Turing GPUs can accelerate ray tracing techniques used in many of the following rendering and non-rendering operations:
- Reflections and Refractions
- Shadows and Ambient Occlusion
- Global Illumination
- Instant and off-line lightmap baking
- Beauty shots and high-quality previews
- Primary rays for foveated VR rendering
- Occlusion Culling
- Physics, Collision Detection, Particle simulations
- Audio simulation (ex., NVIDIA VRWorks Audio built on top of the OptiX API)
- AI visibility queries
- In-engine Path Tracing (non-real-time) to generate reference screenshots for tuning real-time rendering techniques and denoisers, material composition, and scene lighting.
As I mentioned above that Each SM has single RT Core making it 68 RT Cores in a fully unlocked Turing architecture. RT Cores accelerate Bounding Volume Hierarchy (BVH) traversal and ray/triangle intersection testing (ray casting) functions. RT Cores perform visibility testing on behalf of threads running in the SM. RT Cores work together with advanced denoising filtering, a highly-efficient BVH acceleration structure developed by NVIDIA Research, and RTX compatible APIs to achieve real-time ray tracing on single Turing GPU. RT Cores traverses the BVH autonomously, and by accelerating traversal and ray/triangle intersection tests, they offload the SM, allowing it to handle other vertex, pixel, and compute shading work. Functions such as BVH building and refitting are handled by the driver, and ray generation and shading are managed by the application through new types of shaders. Essentially, the process of BVH traversal would need to be performed by shader operations and take thousands of instruction slots per ray cast to test against bounding box intersections in the BVH until finally hitting a triangle and the color at the point of intersection contributes to final pixel color (or if no triangle is hit, background color may be used to shade a pixel). Ray tracing without hardware acceleration requires thousands of software instruction slots per ray to test successively smaller bounding boxes in the BVH structure until possibly hitting a triangle. It’s a computationally intensive process making it impossible to do on GPUs in real-time without hardware-based ray tracing acceleration.
The RT Cores in Turing can process all the BVH traversal and ray-triangle intersection testing, saving the SM from spending the thousands of instruction slots per ray, which could be an enormous amount of instructions for an entire scene. The RT Core includes two specialized units. The first unit does bounding box tests, and the second unit does ray-triangle intersection tests.
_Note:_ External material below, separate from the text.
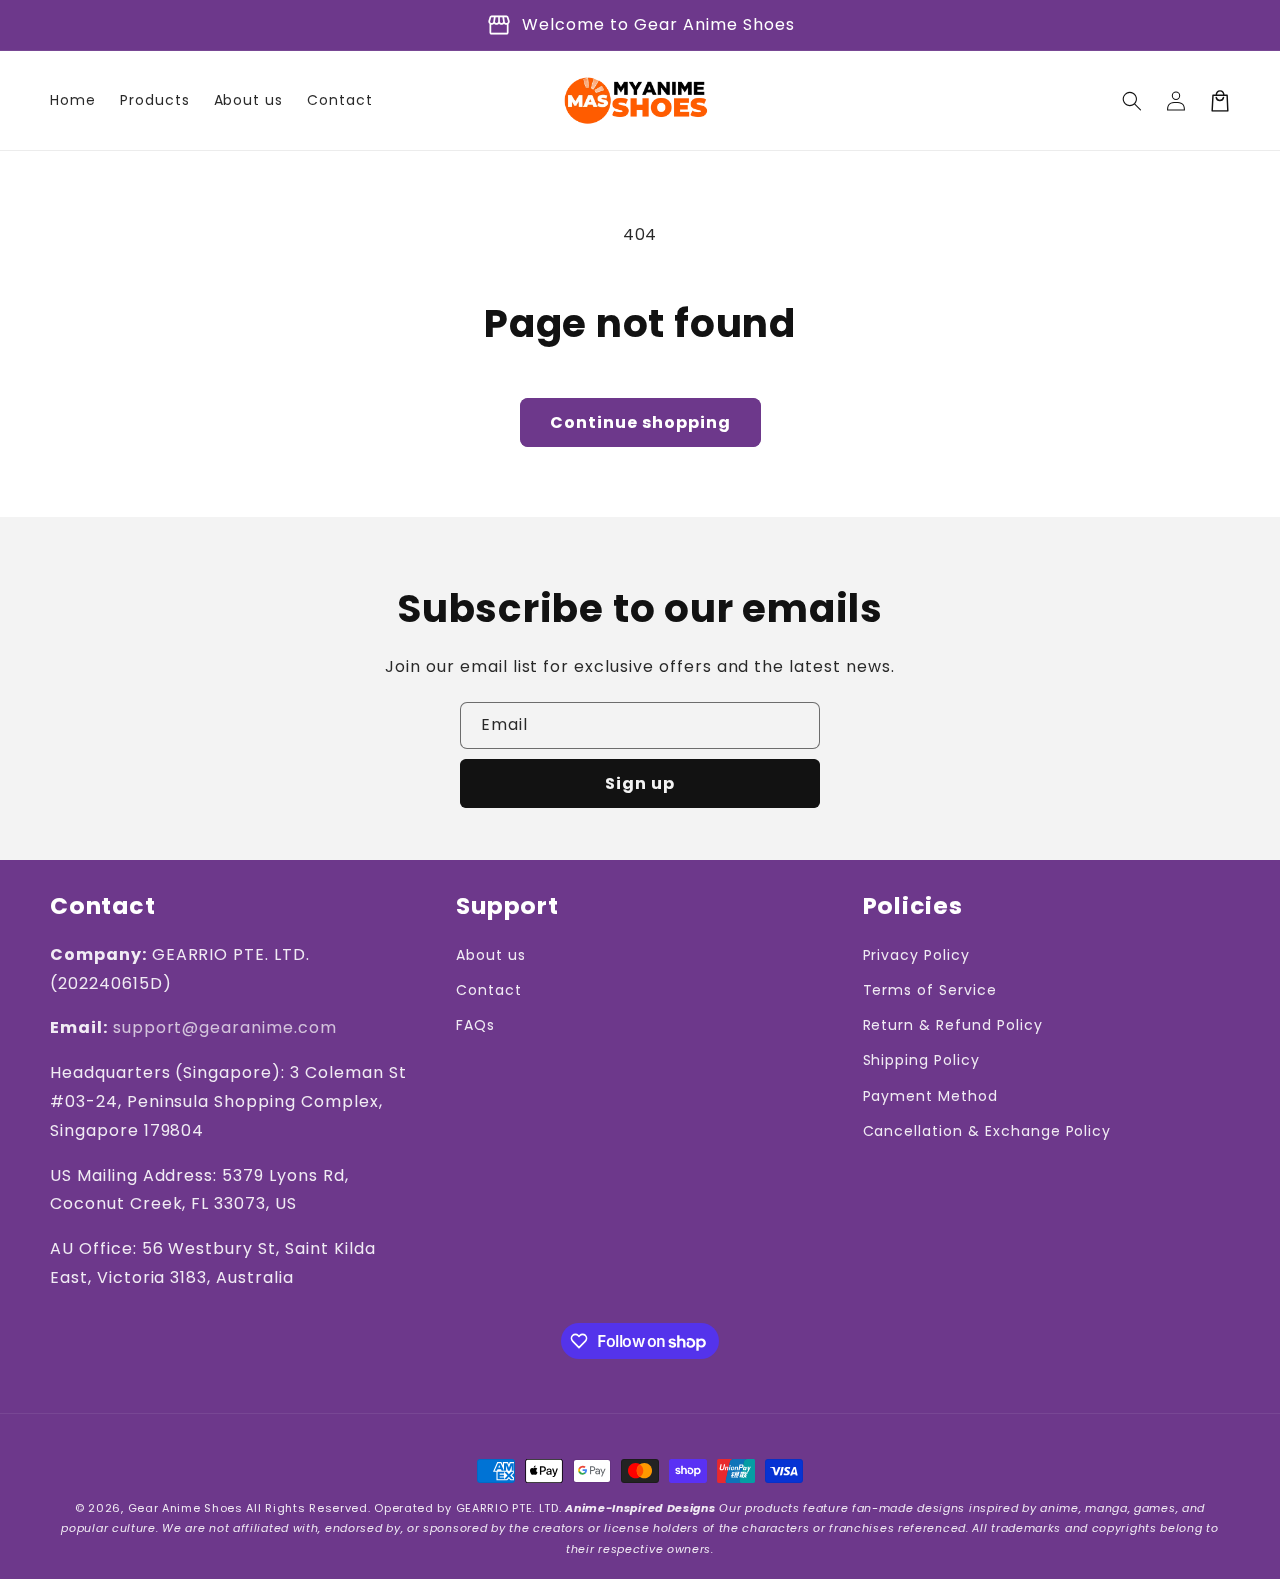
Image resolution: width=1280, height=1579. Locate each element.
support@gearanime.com (225, 1027)
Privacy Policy (916, 955)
The SM only has to launch a ray probe, and the RT core does the BVH traversal and ray-triangle tests, and return a hit or no hit to the SM. The SM is largely freed up to do other graphics or compute work.
Here is another key element that many gamers may not know. The very basic performance indicator for any graphics card is FPS i.e Frame per Second. Gamers tend to relate performance using the FPS. The higher the better is the thing with the FPS and the gamers. Ray tracing is not measured in terms of the FPS but Giga Rays per Second. Turing ray tracing performance with RT Cores is significantly faster than ray tracing in Pascal GPUs. Pascal is spending approximately 1.1 Giga Rays/Sec, or 10 TFLOPS / Giga Ray to do ray tracing in software, whereas Turing can do 10+ Giga Rays/Sec using RT Cores, and run ray tracing 10 times faster.
Here are some pictures showing the rendered scenes from various games with and without ray tracing.
In above picture, one can see realistic reflections on the car from an off-screen explosion in the RTX ON scene. Such reflections are not possible with screen-space reflections without ray tracing, as in the RTX OFF scene.
The scene in the above picture shows another issue with non-ray-traced reflection algorithms. In this case, with RTX OFF, a reflection is partially present, but missing for the portion of the scene that is visible through the gunsight. With RTX ON, the scene looks correct.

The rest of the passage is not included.